By Flora Thompson, PA Home Affairs Correspondent
Sir Cliff Richard has told how he thought he was “going to die of a heart attack” after he faced child sexual assault allegations.
The singer, who denied the claims and was never arrested or charged, said being falsely accused could “completely destroy you” as he urged people to back the campaign to change the law so suspects have anonymity unless they are charged.
Speaking in the UK House of Lords on Wednesday, he branded the internet a “disaster area for most people now”, claiming his name will “forever” be on the dark web “as the man accused of the dastardly deed”, adding: “You can’t trust anybody anymore.”
Being falsely accused could “completely destroy you”, he said, adding that at points he would awake with his pulses racing and feared he was “going to die of a heart attack”.
“I can’t express it strongly enough to know what it’s like to be an innocent man and also know that the person that accused you has anonymity in perpetuity.
“I’m past that terrible time, but will I ever get over it? The answer is no,” he added.
DJ Paul Gambaccini – who was arrested over assault claims in the wake of the Jimmy Savile scandal and spent a year on bail before the case was dropped – said he believed the UK was the “most humane country in the world until the events of the last decade proved otherwise”.
Since then he and Mr Richard had become “a magnet for people who either are being wronged, or who feel they are being wronged or claim they are being wronged by false accusation”, Mr Gambaccini said.
He later told the PA news agency that he and Mr Richard got shingles because the stress of the ordeal.

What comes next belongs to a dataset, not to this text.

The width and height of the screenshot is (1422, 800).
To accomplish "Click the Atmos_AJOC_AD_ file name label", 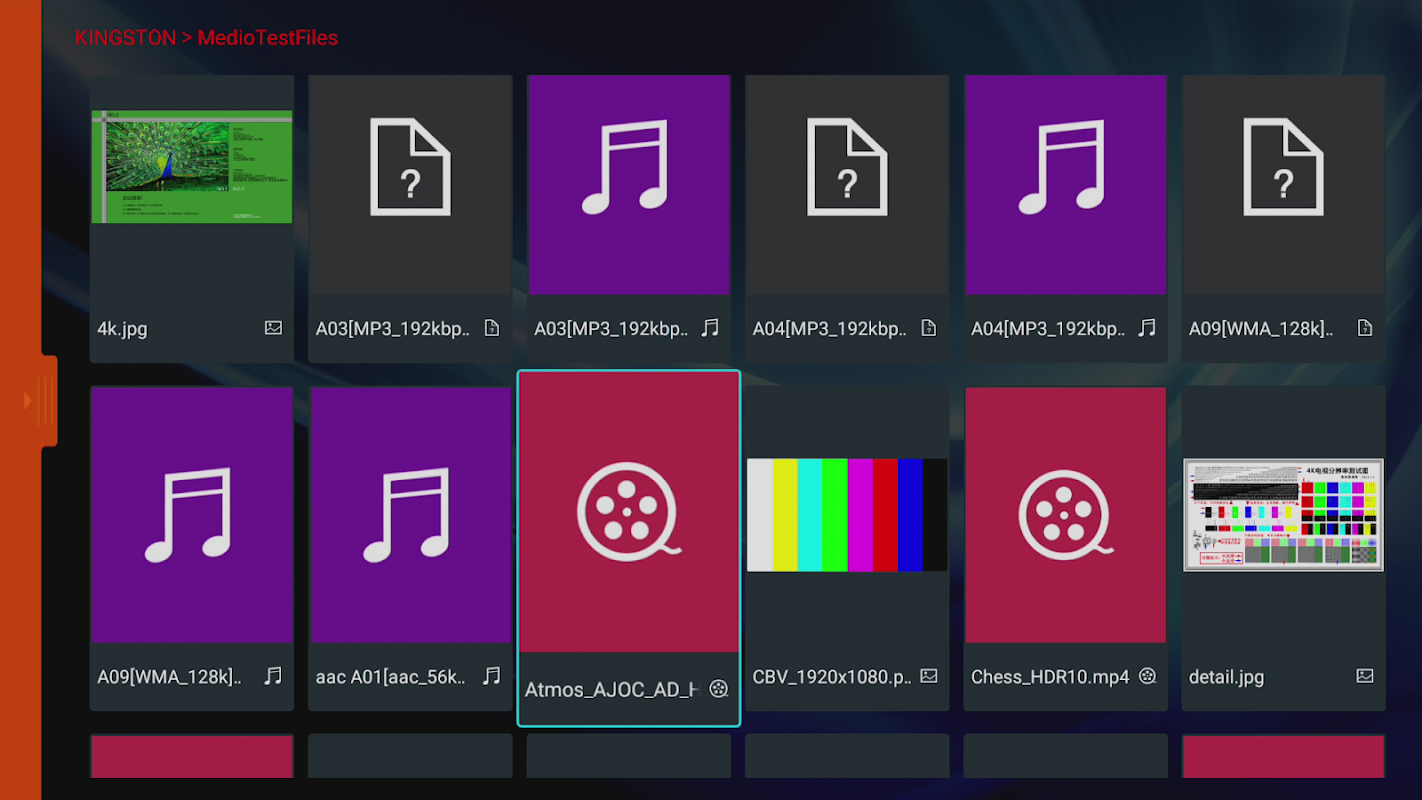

Former Tory MP Harvey Proctor, who spent more than a year facing accusations that he was a child murderer and rapist before he was finally cleared from the Metropolitan Police’s bungled Operation Midland, became visibly emotional as he told the meeting: “The effect of such adverse publicity and police malpractice cannot be underestimated. I lost just less than everything: my job, my home, my reputation, and my personal safety”.
The latter “continues to affect me to this day – over seven years later” because he has recently received death threats, he added.
Supporters of the pressure group Falsely Accused Individuals for Reform (Fair), which is campaigning to change legislation, who attended the meeting included Liam Allan. As a 22-year-old student, he had charges of rape and sexual assault against him dropped when critical material emerged as he stood trial.
Fellow campaigner Lady Lavinia Nourse, the widow of the late Court of Appeal judge Sir Martin Nourse, broke down in tears in the press conference as she recalled the aftermath of being cleared of historic sex abuse charges.
While media personality and author Christine Hamilton voiced her support for the campaign, telling the audience: “I’m one of the few women who has been accused of rape along with my husband in 2001. So I’ve been there and I know what it’s like.
“We all want the same outcome, we all want that no rapist goes unpunished … But we equally all want not a single innocent man to go through the hell that some in this room have been in … The question is how do we get there?”
She said the proposed laws were necessary because some would rather have 50 or 100 innocent men “done down” than one rapist let off, adding: “If the odd rapist gets off, to me that is the price worth paying to save the lives of so many innocent men.”
When asked whether there was any UK government backing for the proposals, the audience were told they would likely face opposition in the Commons and that neither Boris Johnson nor Priti Patel, in previous cabinet roles, had been forthcoming with support.
The panel indicated, if a peer was willing to put forward the plans, that perhaps an amendment to an existing crime bill in the Lords or introducing the matter through a private member’s bill would be the most successful option for the next step.
The group launched a petition in July 2019 making their case for changes to the law.
A month later then-justice secretary Robert Buckland came under fire for saying there should be anonymity for suspects if they have a reputation to protect – forcing officials to insist this was not government policy.
Later that year, a report by Sir Richard Henriques on how the Metropolitan Police handled Operation Midland recommended suspects should have their anonymity protected by law and victims should be asked to sign confidentiality agreements in cases involving “prominent people”.
But the force rejected such suggestions and campaigners warned this could have a chilling effect on victims coming forward.